GIVEN EXERCISE: Please rewrite the listing from the line with "Select the white starburst light origin" to the line with "coord(735,91)", changing "printer" to "scanner" and leaving everything else the same.

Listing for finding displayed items
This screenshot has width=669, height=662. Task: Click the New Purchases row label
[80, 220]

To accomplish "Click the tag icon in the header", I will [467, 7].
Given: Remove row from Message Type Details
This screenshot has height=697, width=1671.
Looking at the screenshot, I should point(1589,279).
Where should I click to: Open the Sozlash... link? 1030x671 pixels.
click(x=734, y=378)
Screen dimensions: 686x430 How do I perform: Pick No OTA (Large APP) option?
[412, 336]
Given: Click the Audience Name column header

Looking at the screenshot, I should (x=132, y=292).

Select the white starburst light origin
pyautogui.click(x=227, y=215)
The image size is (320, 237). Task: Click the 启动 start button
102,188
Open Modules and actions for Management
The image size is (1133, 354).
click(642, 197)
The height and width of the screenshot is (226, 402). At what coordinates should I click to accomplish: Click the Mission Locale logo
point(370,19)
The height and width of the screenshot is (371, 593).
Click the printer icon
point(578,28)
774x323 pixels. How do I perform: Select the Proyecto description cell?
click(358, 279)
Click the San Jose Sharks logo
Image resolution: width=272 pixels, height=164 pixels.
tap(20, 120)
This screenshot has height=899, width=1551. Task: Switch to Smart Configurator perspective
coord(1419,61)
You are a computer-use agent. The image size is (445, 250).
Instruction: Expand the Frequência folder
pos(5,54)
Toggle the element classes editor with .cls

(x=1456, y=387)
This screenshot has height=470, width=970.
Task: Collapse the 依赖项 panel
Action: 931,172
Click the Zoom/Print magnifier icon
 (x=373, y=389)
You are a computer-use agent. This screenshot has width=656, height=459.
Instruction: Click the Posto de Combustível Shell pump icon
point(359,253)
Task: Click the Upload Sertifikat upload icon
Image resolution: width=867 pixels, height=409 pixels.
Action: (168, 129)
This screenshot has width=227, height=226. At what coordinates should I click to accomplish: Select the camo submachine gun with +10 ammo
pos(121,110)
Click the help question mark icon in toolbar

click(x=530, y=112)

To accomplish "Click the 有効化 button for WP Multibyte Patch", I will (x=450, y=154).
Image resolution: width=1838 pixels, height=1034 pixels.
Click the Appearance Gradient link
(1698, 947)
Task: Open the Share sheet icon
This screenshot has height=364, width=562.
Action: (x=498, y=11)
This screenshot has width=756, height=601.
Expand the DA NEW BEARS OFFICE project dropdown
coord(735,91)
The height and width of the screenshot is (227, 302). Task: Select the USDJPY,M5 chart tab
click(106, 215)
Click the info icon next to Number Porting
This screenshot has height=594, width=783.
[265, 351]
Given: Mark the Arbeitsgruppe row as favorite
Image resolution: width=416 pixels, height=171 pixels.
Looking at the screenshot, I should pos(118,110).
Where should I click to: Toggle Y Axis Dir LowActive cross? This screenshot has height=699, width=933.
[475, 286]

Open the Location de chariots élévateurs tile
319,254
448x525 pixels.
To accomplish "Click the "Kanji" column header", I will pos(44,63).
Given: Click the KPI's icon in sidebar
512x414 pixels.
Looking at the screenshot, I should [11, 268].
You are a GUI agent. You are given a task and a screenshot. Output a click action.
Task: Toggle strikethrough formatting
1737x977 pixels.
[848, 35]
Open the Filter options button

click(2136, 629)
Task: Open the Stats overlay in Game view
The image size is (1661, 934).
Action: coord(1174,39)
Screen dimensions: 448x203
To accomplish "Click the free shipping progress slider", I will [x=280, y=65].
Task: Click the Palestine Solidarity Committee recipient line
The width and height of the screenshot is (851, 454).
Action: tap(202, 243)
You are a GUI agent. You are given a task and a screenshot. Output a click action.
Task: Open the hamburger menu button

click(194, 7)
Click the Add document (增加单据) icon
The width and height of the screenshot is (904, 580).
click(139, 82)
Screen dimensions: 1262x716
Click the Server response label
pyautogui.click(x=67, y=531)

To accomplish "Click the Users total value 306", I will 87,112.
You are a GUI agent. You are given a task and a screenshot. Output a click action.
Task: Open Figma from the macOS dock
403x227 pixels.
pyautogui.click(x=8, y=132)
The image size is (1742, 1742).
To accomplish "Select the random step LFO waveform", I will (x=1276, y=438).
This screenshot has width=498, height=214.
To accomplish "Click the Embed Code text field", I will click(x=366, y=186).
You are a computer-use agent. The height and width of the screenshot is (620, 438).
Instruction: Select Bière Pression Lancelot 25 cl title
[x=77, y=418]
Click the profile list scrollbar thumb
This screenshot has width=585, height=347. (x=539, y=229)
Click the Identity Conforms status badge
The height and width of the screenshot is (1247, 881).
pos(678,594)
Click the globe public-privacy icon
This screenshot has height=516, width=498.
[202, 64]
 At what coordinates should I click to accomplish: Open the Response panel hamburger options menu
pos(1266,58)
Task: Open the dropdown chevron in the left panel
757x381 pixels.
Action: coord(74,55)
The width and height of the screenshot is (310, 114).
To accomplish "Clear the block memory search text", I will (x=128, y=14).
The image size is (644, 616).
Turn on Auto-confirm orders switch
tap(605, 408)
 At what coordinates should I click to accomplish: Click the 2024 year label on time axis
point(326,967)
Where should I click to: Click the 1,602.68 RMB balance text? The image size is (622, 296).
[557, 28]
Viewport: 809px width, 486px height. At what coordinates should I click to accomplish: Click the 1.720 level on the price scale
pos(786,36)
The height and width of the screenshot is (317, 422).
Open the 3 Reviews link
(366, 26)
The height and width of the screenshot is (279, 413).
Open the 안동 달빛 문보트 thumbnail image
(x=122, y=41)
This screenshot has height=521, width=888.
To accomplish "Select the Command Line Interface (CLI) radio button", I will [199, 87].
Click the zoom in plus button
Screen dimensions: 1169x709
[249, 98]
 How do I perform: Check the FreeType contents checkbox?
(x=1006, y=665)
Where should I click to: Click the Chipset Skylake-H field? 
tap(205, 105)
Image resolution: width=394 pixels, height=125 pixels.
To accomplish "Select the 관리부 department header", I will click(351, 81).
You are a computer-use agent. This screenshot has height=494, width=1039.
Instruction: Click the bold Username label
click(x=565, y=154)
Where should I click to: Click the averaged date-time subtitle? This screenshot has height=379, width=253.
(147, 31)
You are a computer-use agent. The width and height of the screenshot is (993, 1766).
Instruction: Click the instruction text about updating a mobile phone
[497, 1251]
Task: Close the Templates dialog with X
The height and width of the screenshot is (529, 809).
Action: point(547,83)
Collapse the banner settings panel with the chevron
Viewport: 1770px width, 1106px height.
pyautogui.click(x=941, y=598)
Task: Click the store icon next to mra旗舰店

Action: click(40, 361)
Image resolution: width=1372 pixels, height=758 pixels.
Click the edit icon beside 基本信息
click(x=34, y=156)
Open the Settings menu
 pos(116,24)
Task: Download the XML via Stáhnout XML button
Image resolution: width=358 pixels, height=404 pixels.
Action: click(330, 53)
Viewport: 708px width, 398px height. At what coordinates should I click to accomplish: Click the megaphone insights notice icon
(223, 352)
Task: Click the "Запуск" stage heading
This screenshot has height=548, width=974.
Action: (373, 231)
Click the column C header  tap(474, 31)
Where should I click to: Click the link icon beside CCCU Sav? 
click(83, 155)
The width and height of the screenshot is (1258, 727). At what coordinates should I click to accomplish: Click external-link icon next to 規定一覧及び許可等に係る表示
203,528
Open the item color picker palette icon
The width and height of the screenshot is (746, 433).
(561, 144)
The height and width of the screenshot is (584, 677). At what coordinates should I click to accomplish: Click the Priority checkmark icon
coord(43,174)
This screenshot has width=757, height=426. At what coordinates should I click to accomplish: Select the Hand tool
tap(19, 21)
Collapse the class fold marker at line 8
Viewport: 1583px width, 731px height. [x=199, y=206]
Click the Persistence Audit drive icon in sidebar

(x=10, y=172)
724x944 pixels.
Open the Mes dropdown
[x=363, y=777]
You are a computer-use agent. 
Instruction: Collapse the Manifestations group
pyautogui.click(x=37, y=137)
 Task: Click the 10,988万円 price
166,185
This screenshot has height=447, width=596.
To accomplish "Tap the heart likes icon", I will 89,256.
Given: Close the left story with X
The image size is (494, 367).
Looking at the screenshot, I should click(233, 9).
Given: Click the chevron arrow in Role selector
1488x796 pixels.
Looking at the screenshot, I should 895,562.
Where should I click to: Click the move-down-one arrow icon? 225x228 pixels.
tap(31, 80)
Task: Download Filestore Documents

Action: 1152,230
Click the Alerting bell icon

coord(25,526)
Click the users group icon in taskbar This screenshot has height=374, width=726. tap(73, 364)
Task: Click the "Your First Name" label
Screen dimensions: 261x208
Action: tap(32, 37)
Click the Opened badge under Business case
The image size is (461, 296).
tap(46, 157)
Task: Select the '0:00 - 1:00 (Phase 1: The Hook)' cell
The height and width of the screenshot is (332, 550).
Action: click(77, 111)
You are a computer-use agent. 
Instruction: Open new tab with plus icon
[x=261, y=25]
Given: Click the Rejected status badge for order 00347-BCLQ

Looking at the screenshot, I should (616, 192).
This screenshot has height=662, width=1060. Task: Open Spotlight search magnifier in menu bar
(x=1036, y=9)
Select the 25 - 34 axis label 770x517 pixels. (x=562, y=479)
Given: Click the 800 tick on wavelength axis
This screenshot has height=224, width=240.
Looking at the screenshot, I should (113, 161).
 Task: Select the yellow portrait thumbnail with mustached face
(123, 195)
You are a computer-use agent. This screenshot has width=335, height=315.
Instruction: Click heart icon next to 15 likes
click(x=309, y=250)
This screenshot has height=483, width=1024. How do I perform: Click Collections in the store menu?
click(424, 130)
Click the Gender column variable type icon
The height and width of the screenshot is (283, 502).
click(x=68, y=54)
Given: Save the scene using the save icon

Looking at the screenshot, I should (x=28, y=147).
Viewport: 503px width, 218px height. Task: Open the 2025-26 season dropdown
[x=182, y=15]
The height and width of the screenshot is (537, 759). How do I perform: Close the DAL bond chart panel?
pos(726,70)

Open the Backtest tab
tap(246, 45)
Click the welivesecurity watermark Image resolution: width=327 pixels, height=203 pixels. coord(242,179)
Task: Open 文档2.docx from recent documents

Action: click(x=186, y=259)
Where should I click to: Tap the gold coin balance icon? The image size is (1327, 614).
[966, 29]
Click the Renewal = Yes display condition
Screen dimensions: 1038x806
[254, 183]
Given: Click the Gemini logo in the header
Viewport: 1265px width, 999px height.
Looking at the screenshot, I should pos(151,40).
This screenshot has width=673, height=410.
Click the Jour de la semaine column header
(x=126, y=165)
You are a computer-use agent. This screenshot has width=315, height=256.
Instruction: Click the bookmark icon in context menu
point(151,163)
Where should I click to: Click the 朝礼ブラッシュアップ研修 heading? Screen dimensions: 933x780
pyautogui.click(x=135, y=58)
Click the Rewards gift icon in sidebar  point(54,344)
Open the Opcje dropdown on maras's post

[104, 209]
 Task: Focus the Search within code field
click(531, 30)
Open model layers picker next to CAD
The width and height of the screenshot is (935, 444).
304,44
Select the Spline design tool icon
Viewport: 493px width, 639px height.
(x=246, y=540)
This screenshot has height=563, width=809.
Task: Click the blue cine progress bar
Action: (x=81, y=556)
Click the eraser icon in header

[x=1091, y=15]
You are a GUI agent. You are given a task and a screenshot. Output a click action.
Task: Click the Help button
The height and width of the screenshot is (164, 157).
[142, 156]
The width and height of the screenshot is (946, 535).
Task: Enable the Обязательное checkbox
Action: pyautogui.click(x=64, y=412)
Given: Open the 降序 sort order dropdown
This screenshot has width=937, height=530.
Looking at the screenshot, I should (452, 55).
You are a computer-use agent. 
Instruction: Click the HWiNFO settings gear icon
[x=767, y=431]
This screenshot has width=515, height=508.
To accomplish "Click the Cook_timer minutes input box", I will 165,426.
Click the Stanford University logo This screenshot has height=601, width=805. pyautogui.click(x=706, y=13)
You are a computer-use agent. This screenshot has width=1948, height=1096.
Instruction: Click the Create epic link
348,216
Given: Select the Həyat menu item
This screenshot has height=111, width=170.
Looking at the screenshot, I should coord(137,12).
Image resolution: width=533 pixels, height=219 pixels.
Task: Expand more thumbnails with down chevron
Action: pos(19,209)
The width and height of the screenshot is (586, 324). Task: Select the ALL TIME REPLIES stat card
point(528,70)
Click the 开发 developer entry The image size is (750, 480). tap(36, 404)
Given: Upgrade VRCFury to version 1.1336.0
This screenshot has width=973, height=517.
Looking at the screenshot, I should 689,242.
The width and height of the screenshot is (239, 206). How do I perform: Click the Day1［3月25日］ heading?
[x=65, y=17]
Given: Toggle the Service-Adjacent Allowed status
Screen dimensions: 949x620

ANSWER TO THE EXERCISE:
Select the white starburst light origin
pyautogui.click(x=227, y=215)
The image size is (320, 237). Task: Click the 启动 start button
102,188
Open Modules and actions for Management
The image size is (1133, 354).
click(642, 197)
The height and width of the screenshot is (226, 402). At what coordinates should I click to accomplish: Click the Mission Locale logo
point(370,19)
The height and width of the screenshot is (371, 593).
Click the scanner icon
point(578,28)
774x323 pixels. How do I perform: Select the Proyecto description cell?
click(358, 279)
Click the San Jose Sharks logo
Image resolution: width=272 pixels, height=164 pixels.
tap(20, 120)
This screenshot has height=899, width=1551. Task: Switch to Smart Configurator perspective
coord(1419,61)
You are a computer-use agent. The image size is (445, 250).
Instruction: Expand the Frequência folder
pos(5,54)
Toggle the element classes editor with .cls

(x=1456, y=387)
This screenshot has height=470, width=970.
Task: Collapse the 依赖项 panel
Action: 931,172
Click the Zoom/Print magnifier icon
 (x=373, y=389)
You are a computer-use agent. This screenshot has width=656, height=459.
Instruction: Click the Posto de Combustível Shell pump icon
point(359,253)
Task: Click the Upload Sertifikat upload icon
Image resolution: width=867 pixels, height=409 pixels.
Action: (168, 129)
This screenshot has width=227, height=226. At what coordinates should I click to accomplish: Select the camo submachine gun with +10 ammo
pos(121,110)
Click the help question mark icon in toolbar

click(x=530, y=112)

To accomplish "Click the 有効化 button for WP Multibyte Patch", I will (x=450, y=154).
Image resolution: width=1838 pixels, height=1034 pixels.
Click the Appearance Gradient link
(1698, 947)
Task: Open the Share sheet icon
This screenshot has height=364, width=562.
Action: (x=498, y=11)
This screenshot has width=756, height=601.
Expand the DA NEW BEARS OFFICE project dropdown
coord(735,91)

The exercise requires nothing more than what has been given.